En témoigne la Belle Ferronnière, qui n’a jamais eu les mêmes honneurs que sa consœur au sourire intrigant. Dans la Joconde et les autres, à l’instar des autres peintures présentées, elle s’exprime à la première personne. «Moi aussi, c’est Léonard [de Vinci] qui m’a peinte ; moi aussi, je suis mystérieuse : on ne sait quasiment rien de moi. Et pourtant… rien», se désole-t-elle. Cette femme au regard froid, presque dur, est perplexe. «Fais-moi plaisir : compare la page 6 [où se trouve la Joconde, ndlr] et la page 10 [où elle-même se trouve]. Est-ce que tu trouves qu’elle a quelque chose de plus que moi ? Si oui, quoi ? Promis, je ne le prendrai pas mal !» Et hop, voilà l’enfant embarqué à tourner les pages, observer, comparer, gamberger, puis trancher. Très habile façon d’impliquer le lecteur et d’aiguiser, sans avoir l’air d’y toucher, son esprit critique.
Premier miracle
L’opération se renouvelle délicieusement œuvre après œuvre, comme avec les Noces de Cana, de Véronèse. Les époux prennent à partie le lecteur :
– «Coucou, tu me vois ? Je suis là, à gauche, habillé en rouge et bleu ! Ma tendre épouse est à côté de moi, en bleu et blanc.
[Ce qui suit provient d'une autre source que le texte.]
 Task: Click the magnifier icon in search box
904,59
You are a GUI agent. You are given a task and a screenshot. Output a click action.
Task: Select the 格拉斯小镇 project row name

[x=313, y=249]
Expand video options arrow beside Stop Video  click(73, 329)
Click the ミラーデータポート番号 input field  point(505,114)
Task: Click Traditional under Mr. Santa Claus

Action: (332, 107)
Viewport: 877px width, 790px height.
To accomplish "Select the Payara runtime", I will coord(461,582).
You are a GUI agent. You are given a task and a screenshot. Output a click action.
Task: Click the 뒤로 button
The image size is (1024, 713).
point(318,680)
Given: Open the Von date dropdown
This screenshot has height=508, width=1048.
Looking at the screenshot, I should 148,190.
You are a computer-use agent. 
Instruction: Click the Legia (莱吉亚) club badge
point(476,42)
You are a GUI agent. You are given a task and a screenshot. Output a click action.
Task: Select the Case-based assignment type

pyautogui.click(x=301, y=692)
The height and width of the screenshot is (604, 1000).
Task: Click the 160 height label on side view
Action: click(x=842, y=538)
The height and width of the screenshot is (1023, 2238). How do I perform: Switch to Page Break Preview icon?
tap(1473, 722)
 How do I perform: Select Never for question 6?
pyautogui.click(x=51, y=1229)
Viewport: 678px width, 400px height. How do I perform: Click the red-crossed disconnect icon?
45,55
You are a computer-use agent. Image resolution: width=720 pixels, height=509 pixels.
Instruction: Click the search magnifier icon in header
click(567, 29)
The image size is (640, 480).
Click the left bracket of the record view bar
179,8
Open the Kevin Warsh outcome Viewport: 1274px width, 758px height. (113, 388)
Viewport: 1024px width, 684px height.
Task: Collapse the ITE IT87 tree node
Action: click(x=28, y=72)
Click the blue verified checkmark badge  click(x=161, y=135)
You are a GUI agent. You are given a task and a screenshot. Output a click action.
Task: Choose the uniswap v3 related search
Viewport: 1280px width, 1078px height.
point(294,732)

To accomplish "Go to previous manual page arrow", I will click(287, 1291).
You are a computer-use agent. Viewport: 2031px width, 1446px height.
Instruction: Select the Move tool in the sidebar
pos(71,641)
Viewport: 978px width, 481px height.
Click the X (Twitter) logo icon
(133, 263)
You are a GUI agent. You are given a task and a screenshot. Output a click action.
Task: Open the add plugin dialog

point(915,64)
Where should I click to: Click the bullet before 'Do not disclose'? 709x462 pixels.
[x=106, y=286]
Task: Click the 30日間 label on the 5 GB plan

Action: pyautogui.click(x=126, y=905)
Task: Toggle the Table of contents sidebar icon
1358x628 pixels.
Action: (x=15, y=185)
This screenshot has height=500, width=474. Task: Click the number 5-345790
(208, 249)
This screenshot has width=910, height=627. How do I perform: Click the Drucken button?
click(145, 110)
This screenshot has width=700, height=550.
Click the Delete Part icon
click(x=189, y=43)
– Vu que c’est notre mariage, tu pensais qu’on serait à la place d’honneur ?»
Loupé, c’est Jésus la star. On découvre alors que c’est le jour de ces noces que le Christ a accompli son premier miracle, en changeant de l’eau en vin. La discussion se poursuit, sur un ton léger, jovial, mais rempli d’infos. L’enfant est invité à observer les couleurs, les motifs sur les vêtements, l’expression des visages… et à trouver tous les animaux qui se baladent sur l’image !
Séduisant
Il devra également identifier les légumes sur la tête que Giuseppe Arcimboldo a représentée dans l’Eté, repérer les détails de la Vénus de Milo qui semblent trop vrais pour être en pierre, compter les pattes des Taureaux androcéphales ailés, etc. Il apprendra que Judith Leyster dirigeait son propre atelier à une époque où les femmes peintres ne couraient pas les rues, que la stèle de Néfertiabet est restée emmurée durant des milliers d’années ou que Milon de Crotone a eu la main coincée dans un tronc d’arbre après avoir tenté de le fendre sans outil. Au gré des monologues et dialogues inventés par l’autrice jeunesse à succès Alice Harman, c’est l’histoire de l’art qui défile, séduisante même pour les plus réfractaires.
En guise de conclusion, les lecteurs se voient proposer d’utiles conseils pour regarder une œuvre d’art : lister tout ce qu’ils remarquent, s’imaginer discuter avec les personnages, faire une pause pour ne pas s’épuiser, analyser ce qu’ils ressentent… De quoi parfaire ce qui aurait pu s’appeler «le Petit Manuel pour ne pas avoir peur de l’art».